A 130Hz high Q annulation in the response could eventually correspond to the interference between 2 signals having a diffference of path of 3,9meters which value don't correspond to anything precise in the auditorium. Eventually it can be due to the large rear chamber.
You'll find the wave (in TXT format) attached to that message.
I guess to derive the transfer function of such a bass horn will be a difficult task (the rear close chamber cancels partly the throat reactance of the horn), better to use Hornresp or Akabak to study their behaviour. (While Hornresp mouth area is limited...).
Remember also that those bass horns have very low cut-off frequency (lesser than 30Hz) and that the acoustic impedance becomes rapidly purely resistive above that cut-off .

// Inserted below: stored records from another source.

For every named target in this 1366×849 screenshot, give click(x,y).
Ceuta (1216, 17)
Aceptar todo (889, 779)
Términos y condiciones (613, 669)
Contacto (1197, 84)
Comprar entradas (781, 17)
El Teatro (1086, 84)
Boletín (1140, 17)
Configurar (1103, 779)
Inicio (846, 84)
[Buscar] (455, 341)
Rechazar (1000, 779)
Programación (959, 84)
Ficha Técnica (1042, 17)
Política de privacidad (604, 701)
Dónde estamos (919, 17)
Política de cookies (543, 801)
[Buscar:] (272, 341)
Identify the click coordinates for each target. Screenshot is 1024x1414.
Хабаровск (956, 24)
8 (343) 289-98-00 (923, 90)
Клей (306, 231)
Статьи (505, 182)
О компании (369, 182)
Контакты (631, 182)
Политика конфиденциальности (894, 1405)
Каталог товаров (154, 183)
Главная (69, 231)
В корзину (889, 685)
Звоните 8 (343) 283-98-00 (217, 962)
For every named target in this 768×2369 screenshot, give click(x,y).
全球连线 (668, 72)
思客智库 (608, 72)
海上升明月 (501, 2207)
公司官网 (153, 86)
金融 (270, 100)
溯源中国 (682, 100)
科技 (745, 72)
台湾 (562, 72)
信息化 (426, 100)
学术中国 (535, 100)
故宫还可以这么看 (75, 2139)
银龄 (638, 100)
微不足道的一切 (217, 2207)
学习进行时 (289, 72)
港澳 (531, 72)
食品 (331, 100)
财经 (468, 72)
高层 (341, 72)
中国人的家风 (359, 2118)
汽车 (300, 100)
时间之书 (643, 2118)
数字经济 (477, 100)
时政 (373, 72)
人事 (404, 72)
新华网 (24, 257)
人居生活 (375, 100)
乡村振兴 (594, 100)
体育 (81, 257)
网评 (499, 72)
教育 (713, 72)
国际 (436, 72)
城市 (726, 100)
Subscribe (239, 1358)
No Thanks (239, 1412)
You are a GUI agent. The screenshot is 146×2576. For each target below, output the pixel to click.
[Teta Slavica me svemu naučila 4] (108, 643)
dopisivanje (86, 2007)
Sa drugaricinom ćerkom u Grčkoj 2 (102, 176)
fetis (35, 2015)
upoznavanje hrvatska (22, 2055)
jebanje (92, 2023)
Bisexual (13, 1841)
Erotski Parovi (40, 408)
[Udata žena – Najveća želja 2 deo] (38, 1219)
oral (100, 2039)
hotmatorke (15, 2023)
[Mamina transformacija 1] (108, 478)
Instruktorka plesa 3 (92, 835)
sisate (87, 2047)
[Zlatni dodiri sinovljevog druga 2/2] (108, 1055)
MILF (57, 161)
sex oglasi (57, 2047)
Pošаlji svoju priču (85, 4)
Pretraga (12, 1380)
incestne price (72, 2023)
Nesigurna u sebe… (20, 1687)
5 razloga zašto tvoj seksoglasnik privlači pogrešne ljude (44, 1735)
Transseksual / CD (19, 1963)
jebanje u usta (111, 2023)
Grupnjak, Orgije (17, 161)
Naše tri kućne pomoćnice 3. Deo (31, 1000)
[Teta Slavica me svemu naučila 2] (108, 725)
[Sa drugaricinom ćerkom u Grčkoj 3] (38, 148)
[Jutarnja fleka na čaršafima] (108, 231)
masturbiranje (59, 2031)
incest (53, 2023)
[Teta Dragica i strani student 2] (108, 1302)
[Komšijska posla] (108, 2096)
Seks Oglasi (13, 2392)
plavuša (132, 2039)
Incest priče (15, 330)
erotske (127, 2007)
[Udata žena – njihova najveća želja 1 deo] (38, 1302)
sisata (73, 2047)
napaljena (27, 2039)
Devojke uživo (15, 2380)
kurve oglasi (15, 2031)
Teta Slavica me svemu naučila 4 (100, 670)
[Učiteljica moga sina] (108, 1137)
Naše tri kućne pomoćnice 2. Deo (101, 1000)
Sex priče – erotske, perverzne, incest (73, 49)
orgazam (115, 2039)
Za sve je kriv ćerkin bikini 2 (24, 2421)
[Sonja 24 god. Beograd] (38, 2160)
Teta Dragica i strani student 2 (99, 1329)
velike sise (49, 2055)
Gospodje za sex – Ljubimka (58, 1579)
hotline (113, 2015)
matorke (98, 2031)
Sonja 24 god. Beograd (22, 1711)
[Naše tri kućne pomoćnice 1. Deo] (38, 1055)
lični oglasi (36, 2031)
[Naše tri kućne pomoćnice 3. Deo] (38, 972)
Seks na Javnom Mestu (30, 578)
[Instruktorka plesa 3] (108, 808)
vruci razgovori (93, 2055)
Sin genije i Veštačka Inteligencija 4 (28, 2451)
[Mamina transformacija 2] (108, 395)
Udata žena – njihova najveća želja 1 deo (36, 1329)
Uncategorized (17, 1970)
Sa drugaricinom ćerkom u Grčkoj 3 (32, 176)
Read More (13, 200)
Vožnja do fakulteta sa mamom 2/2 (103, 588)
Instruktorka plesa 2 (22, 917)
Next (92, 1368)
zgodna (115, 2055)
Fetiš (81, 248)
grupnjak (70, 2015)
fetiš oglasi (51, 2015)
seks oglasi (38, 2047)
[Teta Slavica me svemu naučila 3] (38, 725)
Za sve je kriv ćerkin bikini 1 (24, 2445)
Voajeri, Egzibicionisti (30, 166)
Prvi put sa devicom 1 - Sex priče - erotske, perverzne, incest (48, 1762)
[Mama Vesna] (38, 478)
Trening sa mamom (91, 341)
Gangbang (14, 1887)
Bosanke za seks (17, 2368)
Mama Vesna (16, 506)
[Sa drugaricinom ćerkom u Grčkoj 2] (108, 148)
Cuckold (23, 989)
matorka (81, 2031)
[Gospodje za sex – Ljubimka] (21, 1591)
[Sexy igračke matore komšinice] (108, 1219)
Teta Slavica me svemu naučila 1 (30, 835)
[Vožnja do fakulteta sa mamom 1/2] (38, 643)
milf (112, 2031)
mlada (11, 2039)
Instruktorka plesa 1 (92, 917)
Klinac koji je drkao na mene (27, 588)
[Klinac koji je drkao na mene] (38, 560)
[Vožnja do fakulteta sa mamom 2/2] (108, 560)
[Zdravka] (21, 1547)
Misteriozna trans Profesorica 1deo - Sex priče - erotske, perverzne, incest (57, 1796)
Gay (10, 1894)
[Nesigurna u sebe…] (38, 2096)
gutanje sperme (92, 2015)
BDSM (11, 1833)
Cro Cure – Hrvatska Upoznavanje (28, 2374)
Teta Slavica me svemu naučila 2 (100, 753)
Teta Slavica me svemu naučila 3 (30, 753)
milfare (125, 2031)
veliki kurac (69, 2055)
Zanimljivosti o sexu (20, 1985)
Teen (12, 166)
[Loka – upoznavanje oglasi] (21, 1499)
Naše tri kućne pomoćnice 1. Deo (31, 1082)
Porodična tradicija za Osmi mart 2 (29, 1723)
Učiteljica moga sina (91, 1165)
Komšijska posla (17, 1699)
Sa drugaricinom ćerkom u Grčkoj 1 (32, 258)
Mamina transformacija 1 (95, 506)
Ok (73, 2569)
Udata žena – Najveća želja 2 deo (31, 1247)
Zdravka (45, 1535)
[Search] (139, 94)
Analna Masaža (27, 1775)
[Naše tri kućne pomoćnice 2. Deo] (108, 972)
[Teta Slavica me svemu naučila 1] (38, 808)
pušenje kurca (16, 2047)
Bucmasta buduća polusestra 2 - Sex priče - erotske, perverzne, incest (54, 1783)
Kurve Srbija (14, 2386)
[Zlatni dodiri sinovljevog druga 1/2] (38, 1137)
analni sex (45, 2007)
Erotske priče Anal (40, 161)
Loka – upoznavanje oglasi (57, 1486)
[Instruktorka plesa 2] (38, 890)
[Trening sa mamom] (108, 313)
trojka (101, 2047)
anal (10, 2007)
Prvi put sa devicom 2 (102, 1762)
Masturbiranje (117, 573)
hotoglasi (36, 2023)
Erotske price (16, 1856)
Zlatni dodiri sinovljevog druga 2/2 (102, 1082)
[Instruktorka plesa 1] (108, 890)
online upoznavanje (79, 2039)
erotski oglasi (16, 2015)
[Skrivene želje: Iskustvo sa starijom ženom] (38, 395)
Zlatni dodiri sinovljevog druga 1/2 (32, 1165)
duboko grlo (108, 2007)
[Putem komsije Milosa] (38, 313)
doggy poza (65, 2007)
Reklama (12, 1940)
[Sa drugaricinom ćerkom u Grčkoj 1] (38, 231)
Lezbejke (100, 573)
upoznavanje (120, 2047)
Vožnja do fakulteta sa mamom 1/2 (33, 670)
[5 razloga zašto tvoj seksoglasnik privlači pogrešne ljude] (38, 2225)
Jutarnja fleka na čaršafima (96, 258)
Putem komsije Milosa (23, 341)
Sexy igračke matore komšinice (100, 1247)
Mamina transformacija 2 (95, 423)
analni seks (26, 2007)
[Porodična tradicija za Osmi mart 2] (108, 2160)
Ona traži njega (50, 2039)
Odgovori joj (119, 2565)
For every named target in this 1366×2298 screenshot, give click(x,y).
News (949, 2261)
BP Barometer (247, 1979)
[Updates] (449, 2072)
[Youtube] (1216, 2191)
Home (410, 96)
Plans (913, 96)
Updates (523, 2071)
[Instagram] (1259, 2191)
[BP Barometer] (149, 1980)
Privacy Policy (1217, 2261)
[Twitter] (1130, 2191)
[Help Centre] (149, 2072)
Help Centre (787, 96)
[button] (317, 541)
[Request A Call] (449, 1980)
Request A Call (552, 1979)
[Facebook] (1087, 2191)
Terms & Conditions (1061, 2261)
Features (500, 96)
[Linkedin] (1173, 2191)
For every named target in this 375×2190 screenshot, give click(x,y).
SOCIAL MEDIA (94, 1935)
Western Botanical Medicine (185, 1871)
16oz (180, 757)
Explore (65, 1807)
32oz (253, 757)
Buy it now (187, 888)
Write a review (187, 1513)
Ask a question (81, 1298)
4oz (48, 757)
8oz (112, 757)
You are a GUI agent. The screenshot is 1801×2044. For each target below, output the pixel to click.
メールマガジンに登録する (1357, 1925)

Best regards from Paris, France
Jean-Michel Le Cléac'h
I guess you are joking ;-)
How would you that we move those bass horns inside an anechoic room
http://nsm01.casimages.com/img/2009/05/17//090517055721545253677910.jpg
as they are conceived for the ground and lateral walls of the auditorium to be their natural extension.
A 130Hz high Q annulation in the response could eventually correspond to the interference between 2 signals having a diffference of path of 3,9meters which value don't correspond to anything precise in the auditorium. Eventually it can be due to the large rear chamber.
You'll find the wave (in TXT format) attached to that message.
I guess to derive the transfer function of such a bass horn will be a difficult task (the rear close chamber cancels partly the throat reactance of the horn), better to use Hornresp or Akabak to study their behaviour. (While Hornresp mouth area is limited...).
Remember also that those bass horns have very low cut-off frequency (lesser than 30Hz) and that the acoustic impedance becomes rapidly purely resistive above that cut-off .
Best regards from Paris, France
Jean-Michel Le Cléac'h
This is a perceptual difference. Above a certain critical frequency (I'm guessing 300~500 Hz) the ear starts to distinguish between room-sound and the direct arrival. Above this frequency, time-decay performance (stored energy) of the loudspeaker affects the timbre and coloration of the music, and sensitivity to IM distortion increases, reaching a peak in the 1~3 kHz region.
In the 100~300 Hz region, loudspeaker and room sound start to merge together, partly because the wavelengths are getting long enough that room standing-wave modes are starting to dominate both perception and measurement (which is why it is industry practice to "splice" curves at 300 Hz, using nearfield measurements below that).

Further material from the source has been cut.